Find all lines in the listing that include the word "agent", then copy them.
Information shown START
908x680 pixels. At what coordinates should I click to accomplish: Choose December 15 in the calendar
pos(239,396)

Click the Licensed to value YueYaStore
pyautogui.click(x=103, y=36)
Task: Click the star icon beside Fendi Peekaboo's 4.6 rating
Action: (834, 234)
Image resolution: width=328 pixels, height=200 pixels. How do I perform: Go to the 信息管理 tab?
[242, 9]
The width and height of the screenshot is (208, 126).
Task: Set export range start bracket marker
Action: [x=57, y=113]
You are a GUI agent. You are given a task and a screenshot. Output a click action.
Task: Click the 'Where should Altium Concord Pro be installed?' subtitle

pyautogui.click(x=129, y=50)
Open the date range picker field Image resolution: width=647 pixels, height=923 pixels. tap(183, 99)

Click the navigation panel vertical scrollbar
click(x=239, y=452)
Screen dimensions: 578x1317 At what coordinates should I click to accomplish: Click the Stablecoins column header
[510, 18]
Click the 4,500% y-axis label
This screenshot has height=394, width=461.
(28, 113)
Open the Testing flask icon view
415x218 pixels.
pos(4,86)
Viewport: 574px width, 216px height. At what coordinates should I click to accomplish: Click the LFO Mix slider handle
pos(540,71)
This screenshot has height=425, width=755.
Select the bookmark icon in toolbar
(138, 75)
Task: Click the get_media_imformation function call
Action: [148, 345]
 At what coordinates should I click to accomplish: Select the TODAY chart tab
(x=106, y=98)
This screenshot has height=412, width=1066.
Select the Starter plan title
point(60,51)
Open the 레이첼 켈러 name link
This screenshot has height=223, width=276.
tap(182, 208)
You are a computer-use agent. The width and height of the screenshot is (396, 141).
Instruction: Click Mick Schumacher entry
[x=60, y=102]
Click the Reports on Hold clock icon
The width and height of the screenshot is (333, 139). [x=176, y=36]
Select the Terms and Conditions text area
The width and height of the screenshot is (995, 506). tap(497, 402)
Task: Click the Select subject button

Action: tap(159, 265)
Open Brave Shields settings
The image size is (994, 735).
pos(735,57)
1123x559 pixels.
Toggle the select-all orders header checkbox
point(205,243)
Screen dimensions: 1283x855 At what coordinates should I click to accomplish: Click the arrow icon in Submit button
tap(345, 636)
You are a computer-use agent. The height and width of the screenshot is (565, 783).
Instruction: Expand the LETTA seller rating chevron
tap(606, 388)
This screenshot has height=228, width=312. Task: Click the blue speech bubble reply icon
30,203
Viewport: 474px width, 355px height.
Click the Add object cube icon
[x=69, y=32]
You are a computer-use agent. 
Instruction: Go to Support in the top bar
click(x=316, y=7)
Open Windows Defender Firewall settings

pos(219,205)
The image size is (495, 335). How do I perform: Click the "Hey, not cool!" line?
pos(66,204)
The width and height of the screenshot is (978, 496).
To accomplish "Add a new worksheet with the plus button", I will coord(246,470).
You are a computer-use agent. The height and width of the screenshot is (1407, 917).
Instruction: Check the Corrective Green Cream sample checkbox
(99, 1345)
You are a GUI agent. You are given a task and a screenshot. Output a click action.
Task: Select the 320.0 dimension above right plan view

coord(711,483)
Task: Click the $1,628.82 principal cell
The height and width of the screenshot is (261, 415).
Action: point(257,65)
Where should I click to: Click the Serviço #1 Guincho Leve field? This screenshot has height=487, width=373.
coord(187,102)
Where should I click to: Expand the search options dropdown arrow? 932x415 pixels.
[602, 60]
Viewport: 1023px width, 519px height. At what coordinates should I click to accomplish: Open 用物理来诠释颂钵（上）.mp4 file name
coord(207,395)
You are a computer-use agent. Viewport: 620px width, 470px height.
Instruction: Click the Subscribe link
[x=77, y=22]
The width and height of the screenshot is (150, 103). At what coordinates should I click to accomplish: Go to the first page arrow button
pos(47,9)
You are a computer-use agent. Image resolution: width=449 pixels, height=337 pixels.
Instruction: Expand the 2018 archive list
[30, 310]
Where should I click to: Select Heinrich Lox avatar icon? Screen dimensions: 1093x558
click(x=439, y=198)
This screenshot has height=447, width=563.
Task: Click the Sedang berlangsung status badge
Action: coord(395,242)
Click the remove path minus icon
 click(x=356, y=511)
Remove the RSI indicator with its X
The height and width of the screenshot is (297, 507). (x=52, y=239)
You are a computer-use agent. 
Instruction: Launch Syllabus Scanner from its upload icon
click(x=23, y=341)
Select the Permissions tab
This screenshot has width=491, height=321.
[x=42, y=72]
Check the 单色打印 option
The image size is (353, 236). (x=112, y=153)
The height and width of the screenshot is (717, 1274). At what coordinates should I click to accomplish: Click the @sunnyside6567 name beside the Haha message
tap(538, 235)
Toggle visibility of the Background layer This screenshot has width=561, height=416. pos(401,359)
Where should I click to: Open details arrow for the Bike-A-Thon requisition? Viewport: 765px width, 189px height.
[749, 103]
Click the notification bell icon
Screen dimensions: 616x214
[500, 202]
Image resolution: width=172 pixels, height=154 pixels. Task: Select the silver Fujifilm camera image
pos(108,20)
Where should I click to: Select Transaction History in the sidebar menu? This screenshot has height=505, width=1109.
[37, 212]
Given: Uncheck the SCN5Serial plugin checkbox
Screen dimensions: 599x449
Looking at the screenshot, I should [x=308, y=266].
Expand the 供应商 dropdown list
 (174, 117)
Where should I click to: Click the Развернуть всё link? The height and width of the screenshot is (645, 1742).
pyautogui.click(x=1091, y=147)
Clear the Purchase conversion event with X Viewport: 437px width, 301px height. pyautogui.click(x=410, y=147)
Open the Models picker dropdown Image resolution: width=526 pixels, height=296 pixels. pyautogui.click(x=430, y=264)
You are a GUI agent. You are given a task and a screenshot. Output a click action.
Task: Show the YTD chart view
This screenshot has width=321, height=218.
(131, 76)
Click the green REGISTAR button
Information shown END
_Answer area_
You are a GUI agent. You are given a task and a screenshot. Output a click action.
You are a computer-use agent. The width and height of the screenshot is (396, 141).
You are a computer-use agent. The height and width of the screenshot is (565, 783).
You are a computer-use agent. 
You are a computer-use agent. The height and width of the screenshot is (1407, 917).
You are a GUI agent. You are given a task and a screenshot. Output a click action.
You are a computer-use agent. Viewport: 620px width, 470px height.
You are a computer-use agent. Image resolution: width=449 pixels, height=337 pixels.
You are a computer-use agent. 
You are a GUI agent. You are given a task and a screenshot. Output a click action.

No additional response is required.